Affäre Edathy Thomas Oppermann steht im Zentrum der Kritik

Berlin · Der SPD-Fraktionschef muss um sein Amt kämpfen. Vor allem die CSU schießt gegen ihn.

SPD-Fraktionschef ließ nach Sicht der CSU Innenminister Hans-Peter Friedrich über die Klinge springen.

SPD-Fraktionschef ließ nach Sicht der CSU Innenminister Hans-Peter Friedrich über die Klinge springen.

Foto: afp, eis ej/KG/agz

Dem Fraktionschef der SPD im Bundestag, Thomas Oppermann steht eine harte Woche bevor. Nach dem Rücktritt von Landwirtschaftsminister Hans-Peter Friedrich ist er der neue Lieblingfeind der CSU. Aus Sicht der CSU kann die Affäre nicht damit beendet werden, dass ein SPD-Abgeordneter mutmaßlich kinderpornografische Schriften kaufe und die einzige Konsequenz darin bestehe, dass ein CSU-Minister zurücktreten müsse. Die Bayern fordern bislang indirekt, dass nun auch der SPD-Fraktionschef zurücktritt.

Die Wut der CSU auf Oppermann ist groß, da er indirekt für Friedrichs Rücktritt verantwortlich gemacht wird. Oppermann hatte vergangene Woche in einer Erklärung öffentlich gemacht, dass er vom damaligen Innenminister Hans-Peter Friedrich (CSU) während der Koalitionsverhandlungen im Oktober 2013 informiert worden war, gegen den SPD-Parlamentarier Sebastian Edathy könnten Ermittlungen eingeleitet werden.

Am Dienstag muss Oppermann sich erklären

Nach Informationen unserer Redaktion stand Oppermann schon vergangene Woche unter Druck, da ihm zu dem Thema ein umfassender Fragenkatalog eines Mediums vorlag.
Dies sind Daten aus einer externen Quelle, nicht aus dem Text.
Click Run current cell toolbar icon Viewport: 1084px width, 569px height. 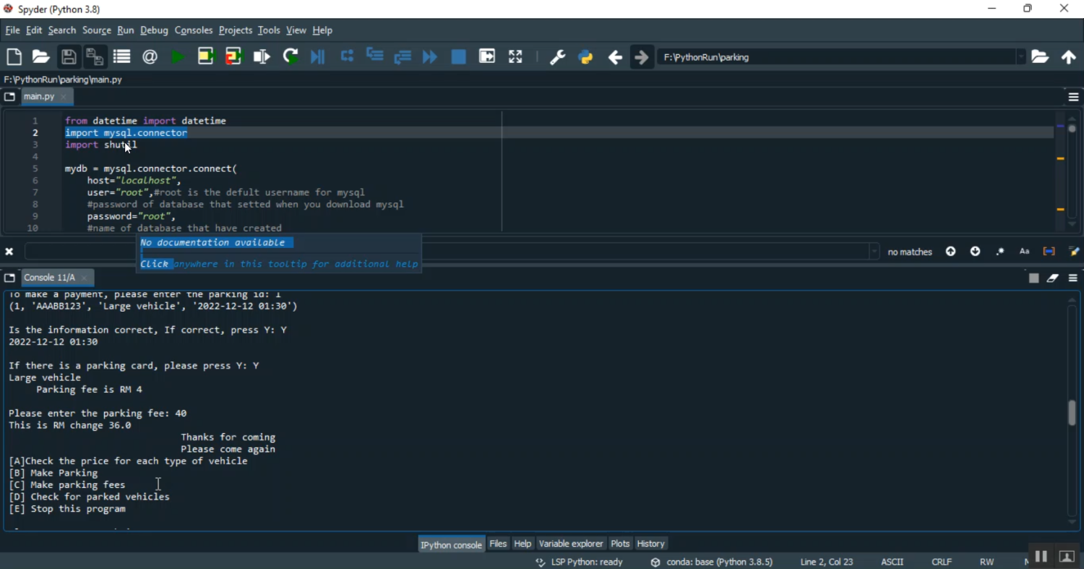[x=206, y=57]
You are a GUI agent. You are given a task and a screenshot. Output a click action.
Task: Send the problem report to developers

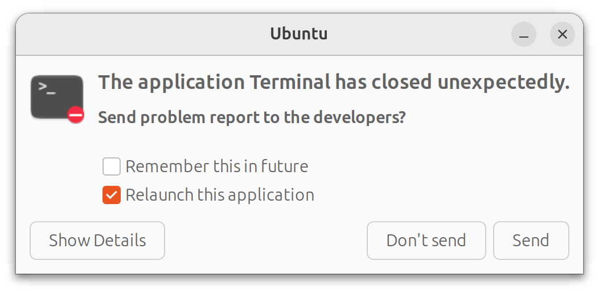click(x=531, y=241)
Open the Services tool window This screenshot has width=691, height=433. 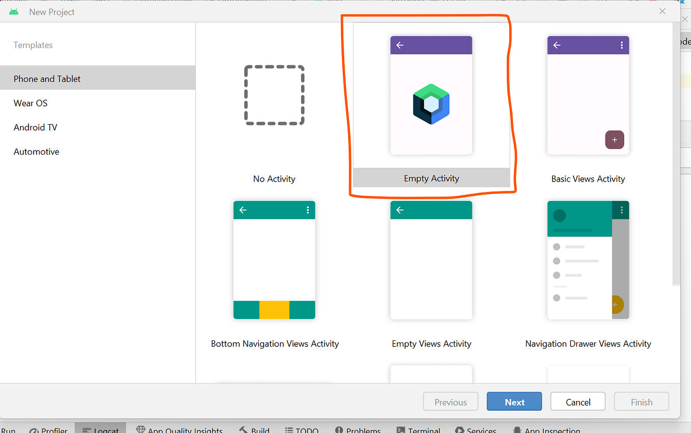[475, 430]
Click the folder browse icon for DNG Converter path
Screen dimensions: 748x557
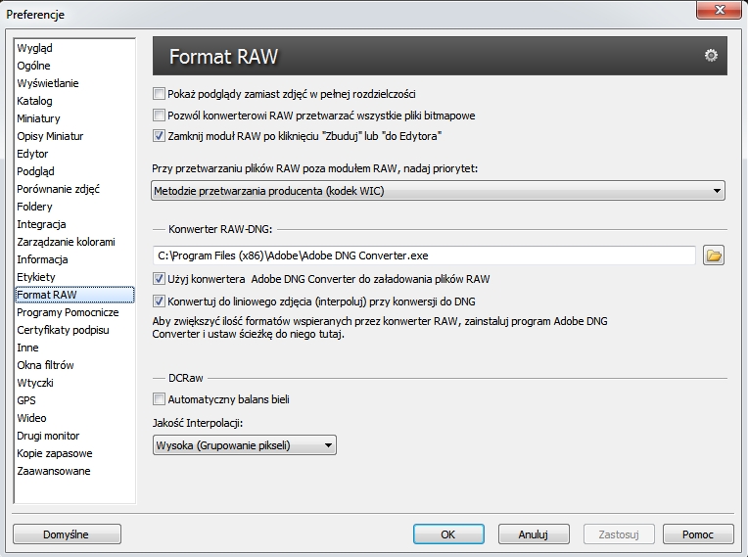tap(714, 256)
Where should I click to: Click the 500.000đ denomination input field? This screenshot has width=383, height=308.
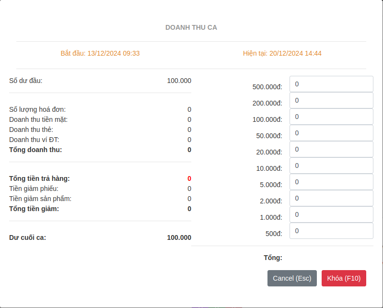tap(331, 84)
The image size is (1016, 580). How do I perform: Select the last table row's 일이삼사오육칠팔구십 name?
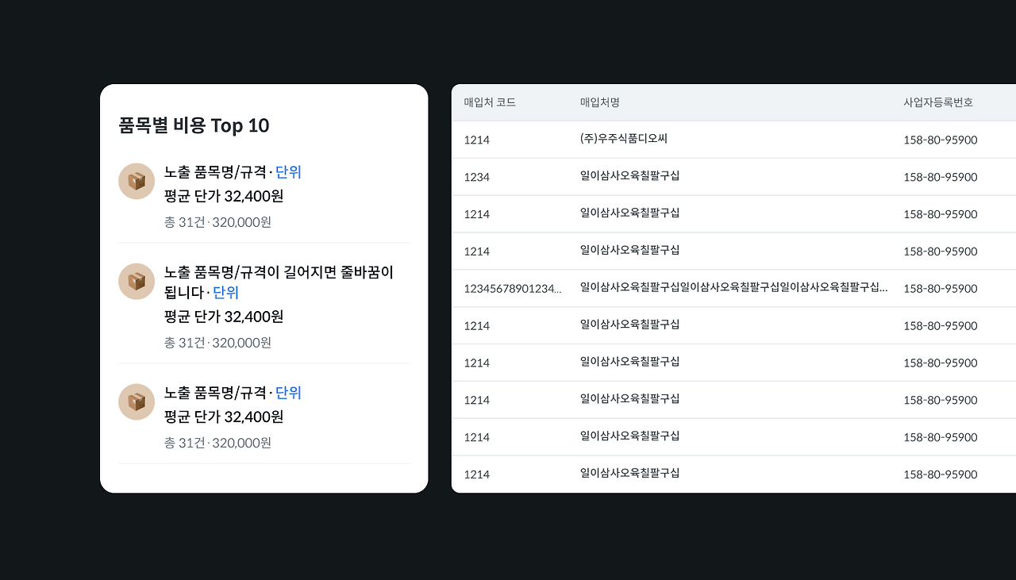coord(630,473)
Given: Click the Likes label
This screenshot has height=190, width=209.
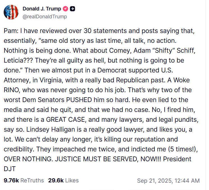Looking at the screenshot, I should (71, 180).
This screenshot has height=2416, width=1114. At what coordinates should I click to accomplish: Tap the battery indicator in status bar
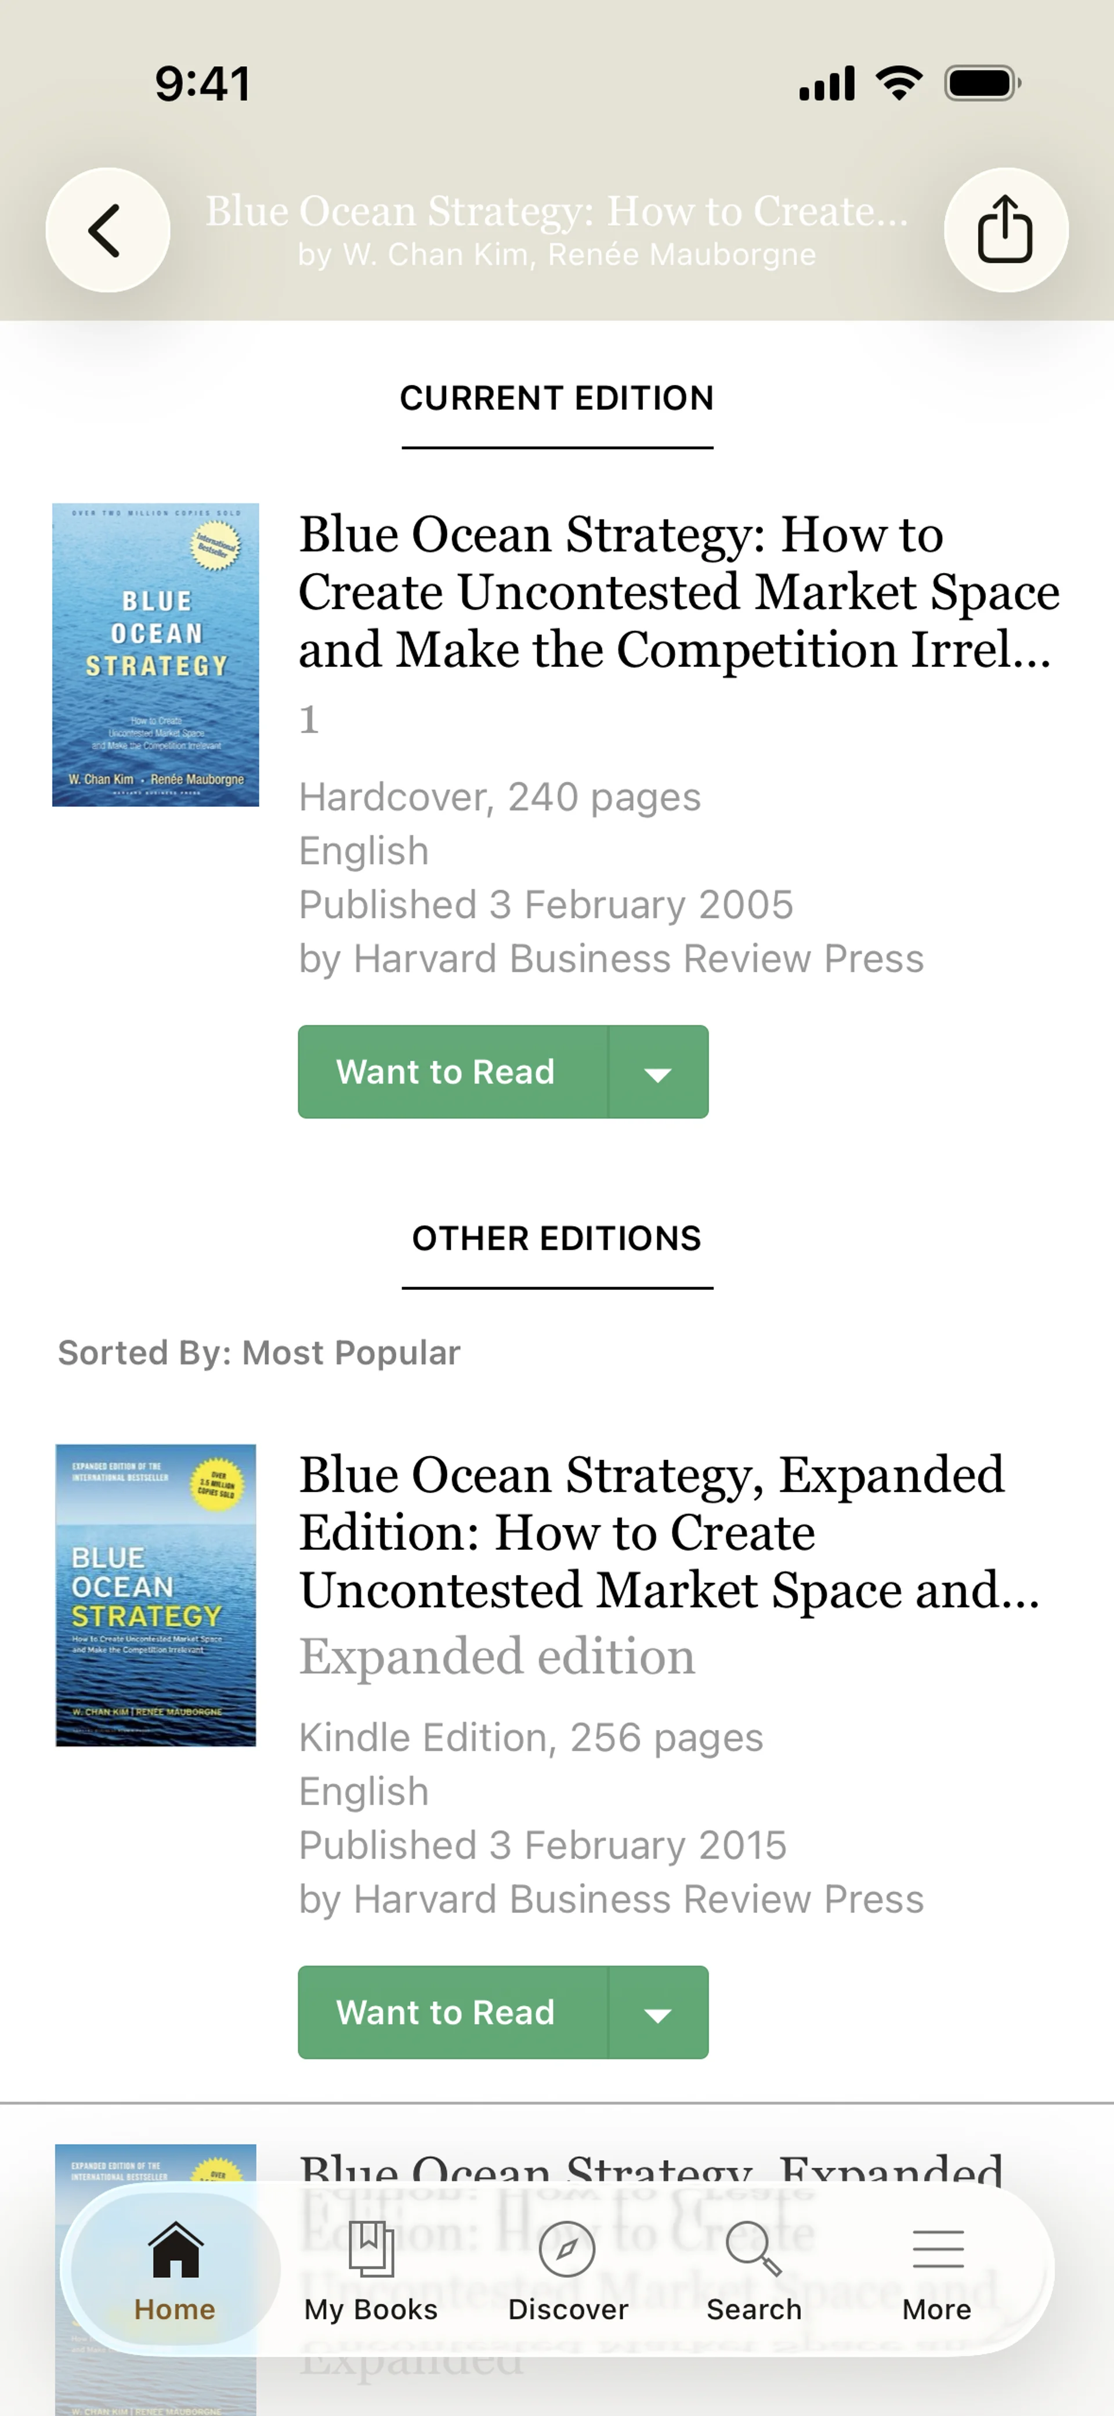pyautogui.click(x=982, y=83)
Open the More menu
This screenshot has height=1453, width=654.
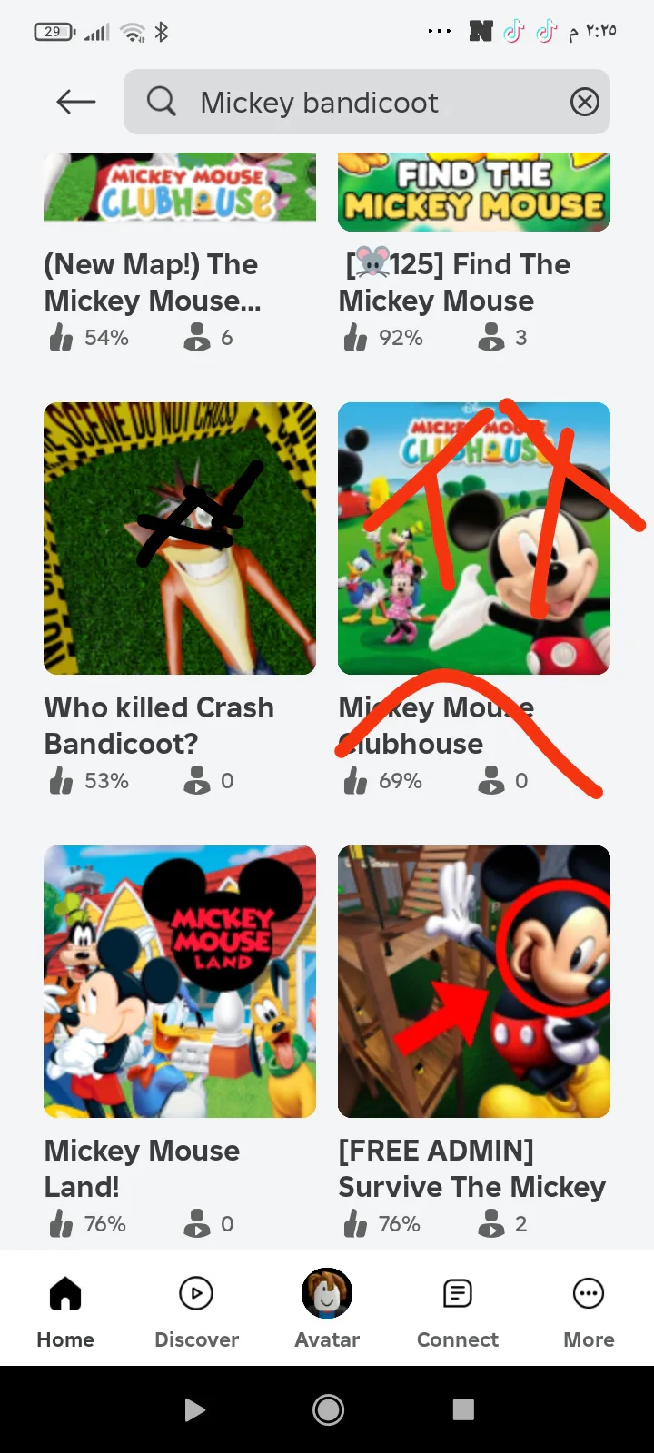pyautogui.click(x=589, y=1309)
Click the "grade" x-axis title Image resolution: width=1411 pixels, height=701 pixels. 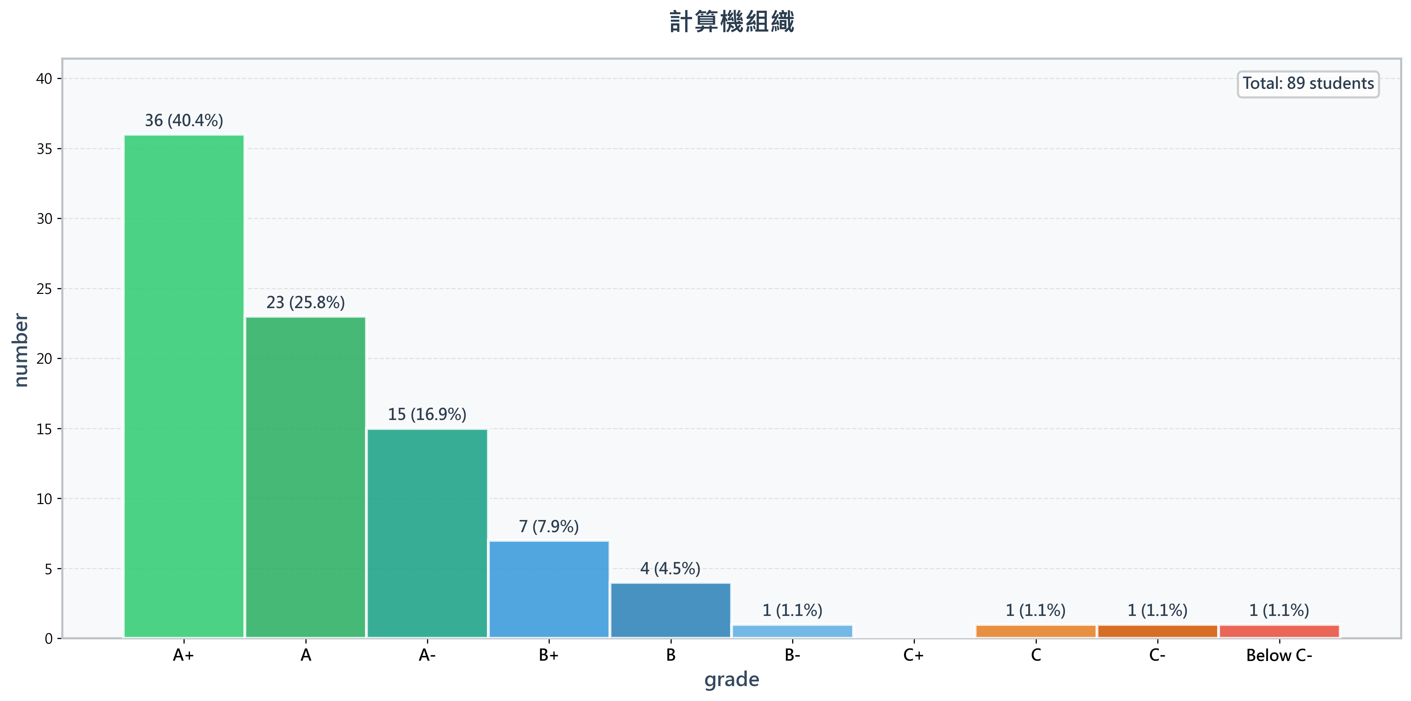click(732, 680)
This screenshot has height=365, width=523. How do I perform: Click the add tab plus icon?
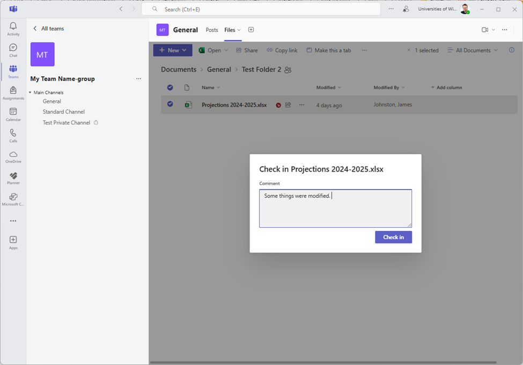tap(251, 30)
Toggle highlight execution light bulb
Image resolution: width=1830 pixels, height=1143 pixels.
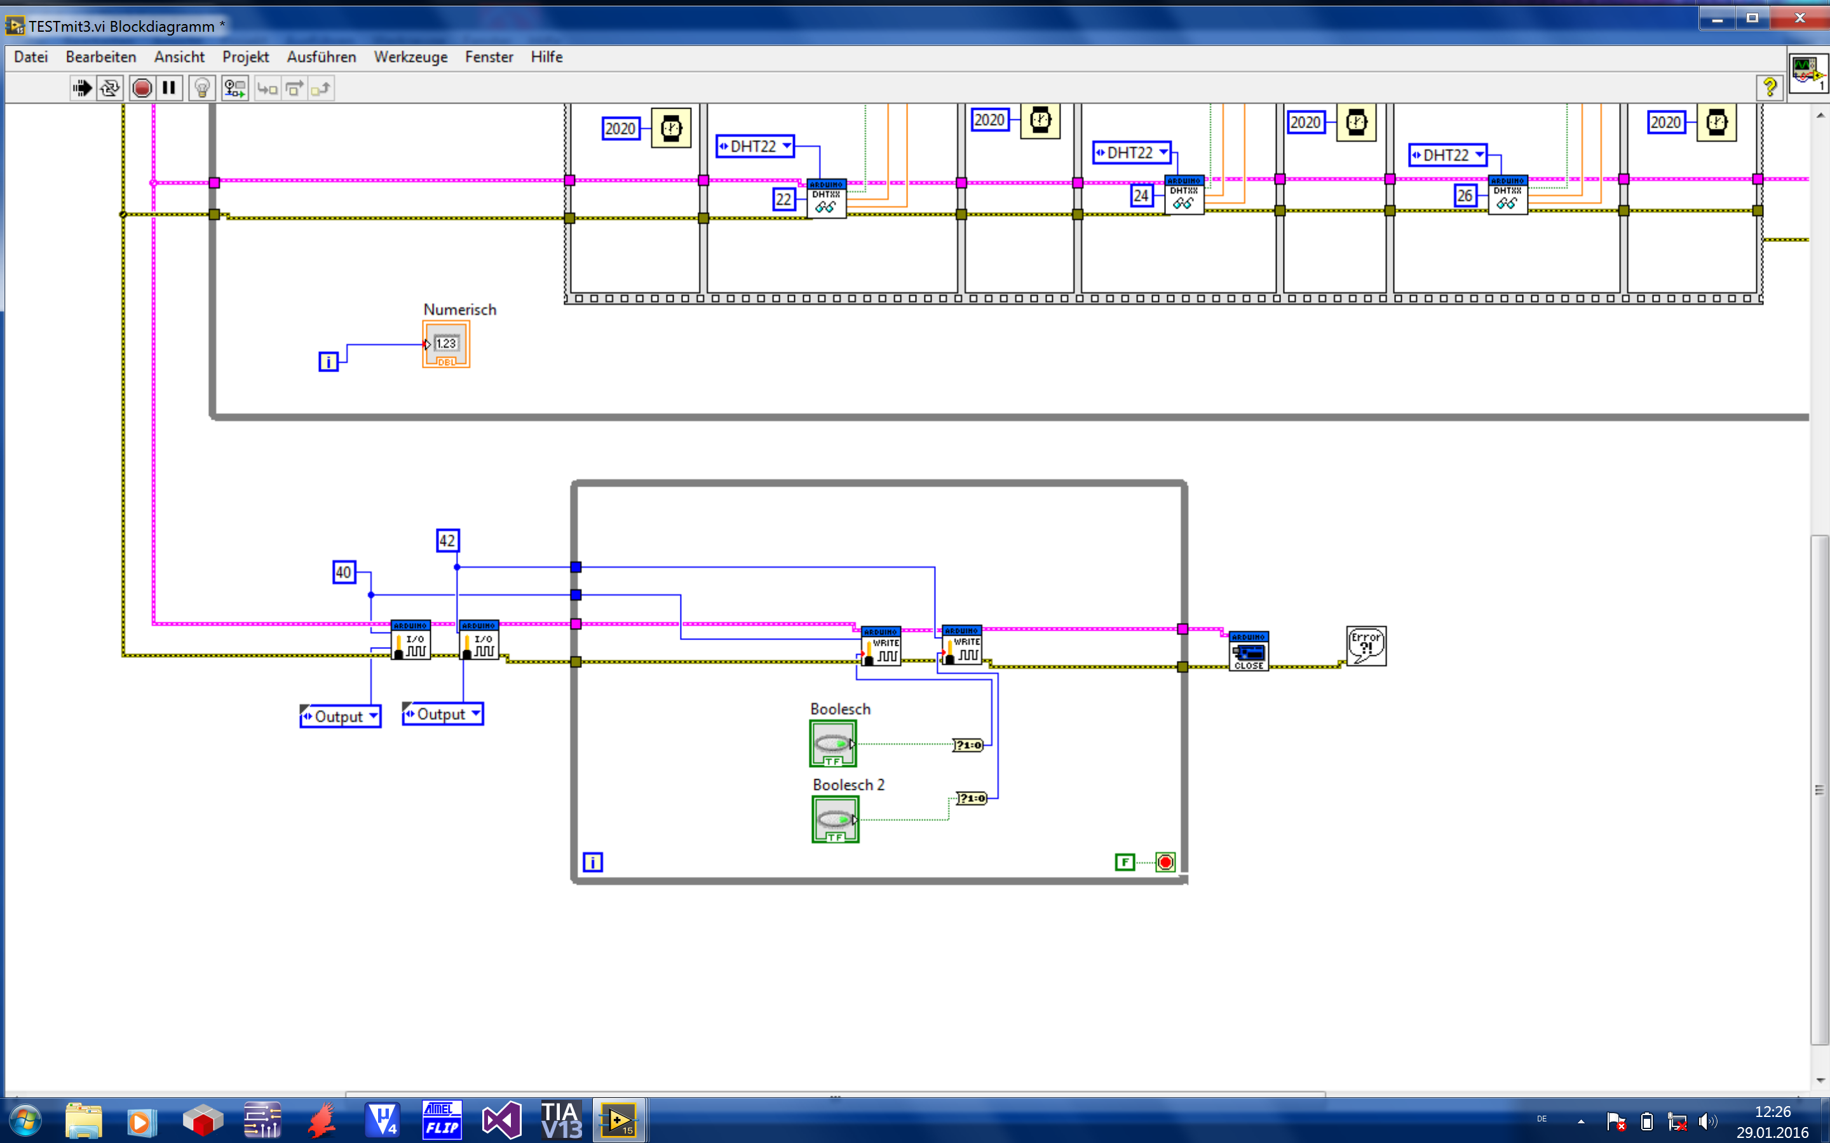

Der SPD-Fraktionschef weist den Vorwurf des Foulspiels zurück und beruft sich darauf, er habe Friedrich vorab über die öffentliche Erklärung informiert. Das bestreitet Friedrich nicht, beklagt allerdings, Oppermann habe "nicht ganz fein" gehandelt.

Der SPD-Fraktionschef, der auch in den eigenen Reihen als harter Hund gilt, wird sich am Dienstagabend im Koalitionsausschuss und bei einer aktuellen Stunde im Bundestag erklären müssen. In der Sache Edathy steht er unter dem Druck, glaubhaft machen zu müssen, dass durch sein Handeln oder das Handeln der SPD-Spitze der frühere Bundestagsabgeordnete nicht vorgewarnt wurde. "Ich bin absolut sicher, dass keiner von uns Sebastian Edathy irgendeinen Hinweis gegeben hat", sagt Oppermann.

Auch der Landesminister wusste Bescheid

Politiker aus Union und Opposition forderten Oppermann und weitere SPD-Spitzenpolitiker auf, dazu eine eidesstattliche Erklärung abzugeben. Sie sollten versichern, dass sie Ende 2013 tatsächlich keine Informationen über die Ermittlungen durchgestochen hätten. Die Opposition forderte auch Bundeskanzlerin Angela Merkel (CDU) zur Aufklärung auf.

In der Affäre rücken die SPD und Niedersachsen in den Fokus: Oppermann kommt — wie auch Edathy — aus Niedersachsen. Neben den SPD-Oberen in Berlin wusste auch der niedersächsische SPD-Innenminister Boris Pistorius über die Aktivitäten der Staatsanwaltschaft im Fall Edathy Bescheid. Die Lokalzeitung "Die Harke", die als erste die Affäre öffentlich machte, beruft sich auf Kreise der Landes-SPD.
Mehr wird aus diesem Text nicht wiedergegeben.